Limitación del monto de las indemnizaciones por despido y pago hasta en 12 cuotas, eliminación de multas, salarios “dinámicos” por rendimiento y ajustables a la baja, ajustar los convenios a las posibilidades de la empresa y zona “más desfavorecida”, imposición del banco de horas para eliminar las horas extras, vacaciones al antojo patronal; son los puntos cardinales de una reforma, inventada para que la patronal manotee todo lo que pueda.
…y más indefensos
Otra parte de la reforma laboral apunta a restringir legalmente la organización y la lucha obrera y a disciplinar.
Las asambleas sólo podrán ser convocadas por la conducción gremial, con aviso previo y autorización patronal, no pueden afectar la producción y además se descontarán del sueldo. El derecho a huelga pasa a ser casi una ficción para un gran sector de trabajadores porque una lista enorme de actividades pasan a ser consideradas esenciales o trascendentales y en estas tiene que garantizarse entre el 75% o el 50% del funcionamiento. También se prohíben expresamente las tomas de establecimientos, bloqueos y acciones que impidan la producción y se ponen multas millonarias a las organizaciones sindicales e incluso se habilitan acciones penales contra los participantes.
Por otro lado en las elecciones sindicales sólo tendrán fueros gremiales los titulares electos, no así los suplentes, candidatos no electos o que saquen menos del 5 %. Con esto apuntan a desalentar la participación gremial y en los hechos favorecen al aparato burocrático.
Como queda claro son todas medidas para dificultar la pelea de los/as trabajadores/as en contra de esa transferencia de ingresos hacia los capitalistas; inclinando la cancha en favor de la patronal.
No es que una ley pueda impedir que nos organicemos para pelear. Siempre se van a poder hacer asambleas afuera de la fábrica, tomar medidas clandestinas, y hacer lo que queramos si los trabajadores de un establecimiento estamos decididos a hacerlo. Nuestra fuerza no nace de tal o cual ley, sino del simple hecho de que la producción la hace la clase obrera, y la economía la mueven los/as trabajadores/as.
El problema es que años de democracia, y de control totalitario de los sindicatos por una camarilla de dirigentes adictos al Estado, han impuesto una cultura de respeto y esperanza casi supersticiosa en las leyes, los ministerios y los juzgados. Incluso miles de delegados de base honestos profesan esa creencia. El gobierno y los capitalistas lo saben y apuestan a que el primer impacto ante el cambio abrupto que promueve la reforma laboral posiblemente sea de parálisis y confusión, sin poder coordinar una resistencia efectiva. De todos modos, el fracaso del sindicalismo adicto al Estado puede también ayudar a que desde los lugares de trabajo surja un activismo que no respete los corralitos legales ni los chalecos de fuerza judiciales. Y eso, constituye un peligro mayor para las patronales.
Mucho en juego
Con semejante iniciativa, Milei logró encolumnar a toda la patronal detrás suyo; avanzando en lo que es su segundo objetivo: ganarle la pulseada al sector patronal que quiere una devaluación. Es que Milei apostó su supervivencia política a mantener el dólar estable y “barato”, que diluye la inflación (que sigue existiendo y carcomiendo las bases de su modelo); y sabe que la devaluación que estos sectores piden para “recuperar competitividad”, destruiría ese plan.
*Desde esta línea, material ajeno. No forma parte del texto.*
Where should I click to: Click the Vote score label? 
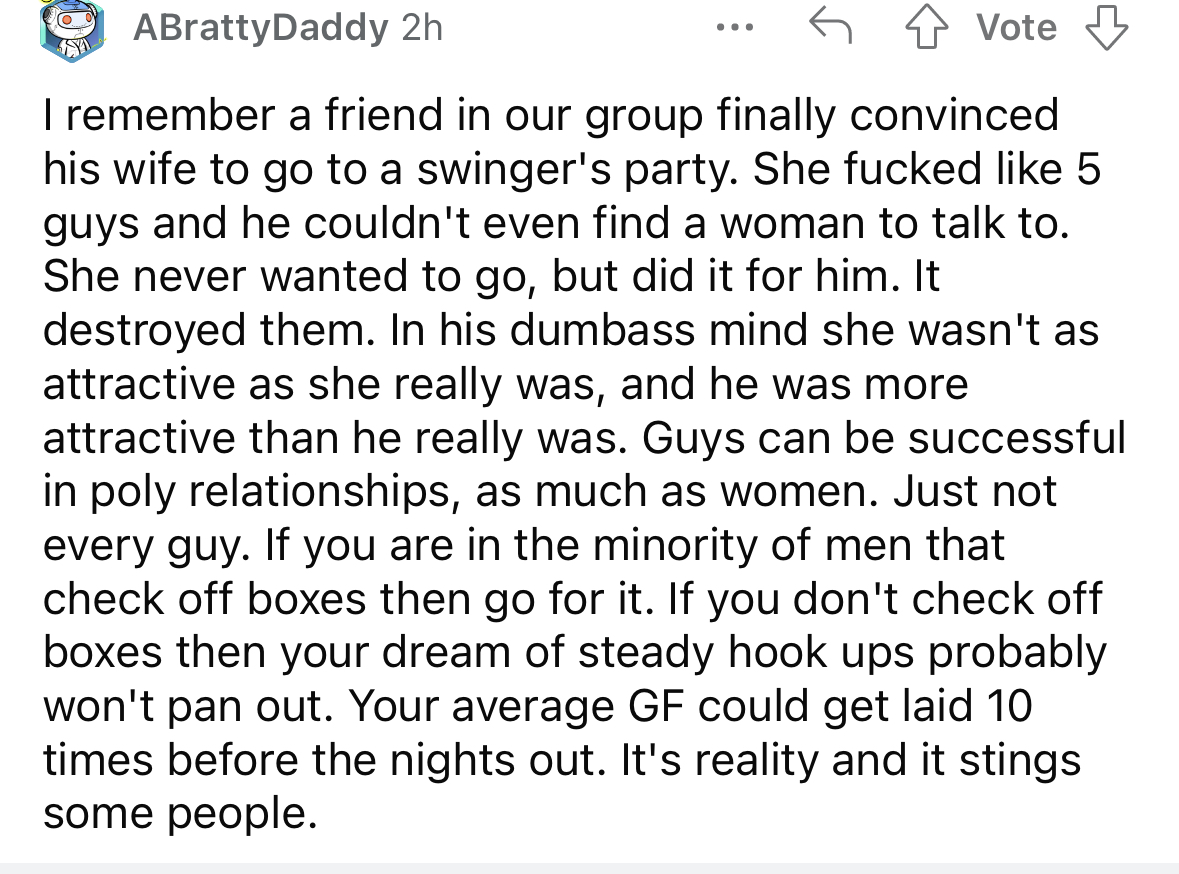point(1017,28)
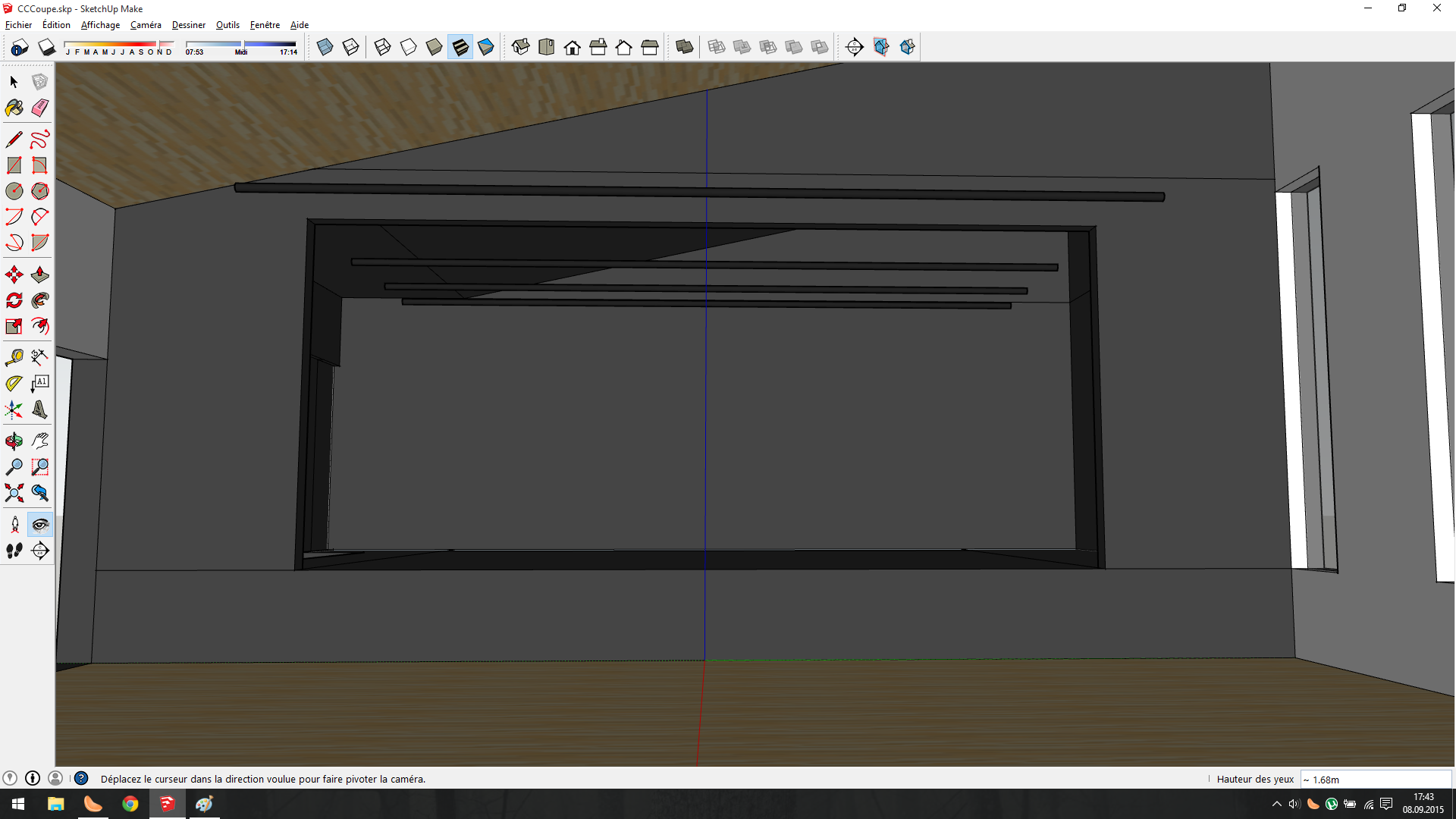This screenshot has width=1456, height=819.
Task: Open the Outils menu
Action: 228,25
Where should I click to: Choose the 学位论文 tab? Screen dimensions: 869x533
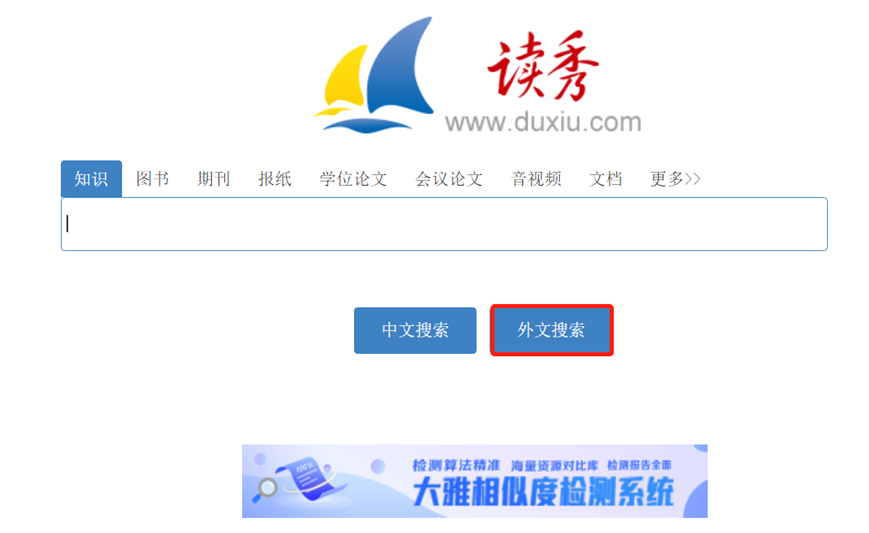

Todo lo cual, explica la obsesión libertaria con esta reforma: si logra hacerla pasar, no solo va a golpear brutalmente a la clase obrera; sino que además va a consolidar el apoyo a su política de mantener el dólar a precio fijo a cualquier costo, aislando a los partidarios de la devaluación. También apuesta a que con el nuevo marco legal de superexplotación los capitalistas tengan “seguridad jurídica” para hacer inversiones y reactivar la economía. Si fracasa, será un golpe durísimo para su modelo; no sólo ante ante la oposición patronal sino ante el pueblo trabajador.